A Tree Grows in Paris

Okay readers.

There is no way I am going to be able to describe to you the strangeness of the things I have just seen.

So, I live near Place de la Bastille, right? Now, I would say this is normally a bustling square. Full of restaurants and shops and a subway stop to boot. Let’s just say this is it on a normal day:

Obviously I did not take this and its winter in the photo. But just to give you an idea.

Okay so now you’ve seen it. This is what it looks like right now:

So, imagine ALL these people. ALL THE WAY AROUND that tower, and overflowing onto the steps of the opera. I was trying not to get too close for fear of being eaten.

Additionally, there were french youth sitting in circles in the streets in various states of dress and undress.

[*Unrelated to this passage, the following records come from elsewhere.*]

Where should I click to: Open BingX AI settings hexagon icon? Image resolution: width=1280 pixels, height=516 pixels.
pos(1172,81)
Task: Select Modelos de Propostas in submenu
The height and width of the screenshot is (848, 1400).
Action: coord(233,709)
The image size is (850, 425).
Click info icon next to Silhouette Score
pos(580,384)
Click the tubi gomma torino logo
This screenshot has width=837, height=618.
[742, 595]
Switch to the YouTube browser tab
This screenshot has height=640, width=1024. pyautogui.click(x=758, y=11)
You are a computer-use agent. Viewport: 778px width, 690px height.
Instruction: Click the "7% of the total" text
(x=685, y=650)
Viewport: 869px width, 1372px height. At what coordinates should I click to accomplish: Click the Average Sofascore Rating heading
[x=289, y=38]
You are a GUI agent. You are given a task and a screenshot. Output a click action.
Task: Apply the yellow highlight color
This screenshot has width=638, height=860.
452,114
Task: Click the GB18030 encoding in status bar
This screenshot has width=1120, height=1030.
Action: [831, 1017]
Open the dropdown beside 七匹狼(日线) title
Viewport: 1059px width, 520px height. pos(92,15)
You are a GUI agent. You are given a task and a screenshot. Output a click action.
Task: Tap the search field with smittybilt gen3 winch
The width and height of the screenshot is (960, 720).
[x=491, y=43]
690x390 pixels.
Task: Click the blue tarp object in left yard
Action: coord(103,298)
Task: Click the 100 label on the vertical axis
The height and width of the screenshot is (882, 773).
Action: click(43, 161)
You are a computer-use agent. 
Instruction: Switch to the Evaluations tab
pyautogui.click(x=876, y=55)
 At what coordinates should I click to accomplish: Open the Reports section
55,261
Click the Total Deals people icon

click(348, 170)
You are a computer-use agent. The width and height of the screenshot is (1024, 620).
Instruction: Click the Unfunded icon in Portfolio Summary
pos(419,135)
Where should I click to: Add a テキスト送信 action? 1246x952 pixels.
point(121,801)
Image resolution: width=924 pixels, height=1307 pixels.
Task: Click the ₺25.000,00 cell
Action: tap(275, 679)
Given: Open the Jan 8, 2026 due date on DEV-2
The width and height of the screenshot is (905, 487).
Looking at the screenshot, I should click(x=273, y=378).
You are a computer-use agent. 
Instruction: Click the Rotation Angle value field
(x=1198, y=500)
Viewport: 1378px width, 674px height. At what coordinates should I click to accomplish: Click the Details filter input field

French youth in the streets.

And make no mistake, when I say in various states of dress and undress, that is what I mean: women sitting around without any sort of top on and men walking around in their best thongs. Well. It took me approximately 7.9 seconds flat to figure out what all this was about.

Figured it out yet?

It is officially “Solidays” a weekend of concerts that function as a rally for “SIDA” or AIDS if you do not speak french. I should have known only gay men would wear such stylish thongs? Anyway, the french people party hard.

And this is only at 8:30

Other than that, this is pretty much what I did today:

By that, I mean I wandered through some churches, and sung some songs in disney fashion. I did not hang out with gypsies and sing a ballad about the plight of my people, just to be clear.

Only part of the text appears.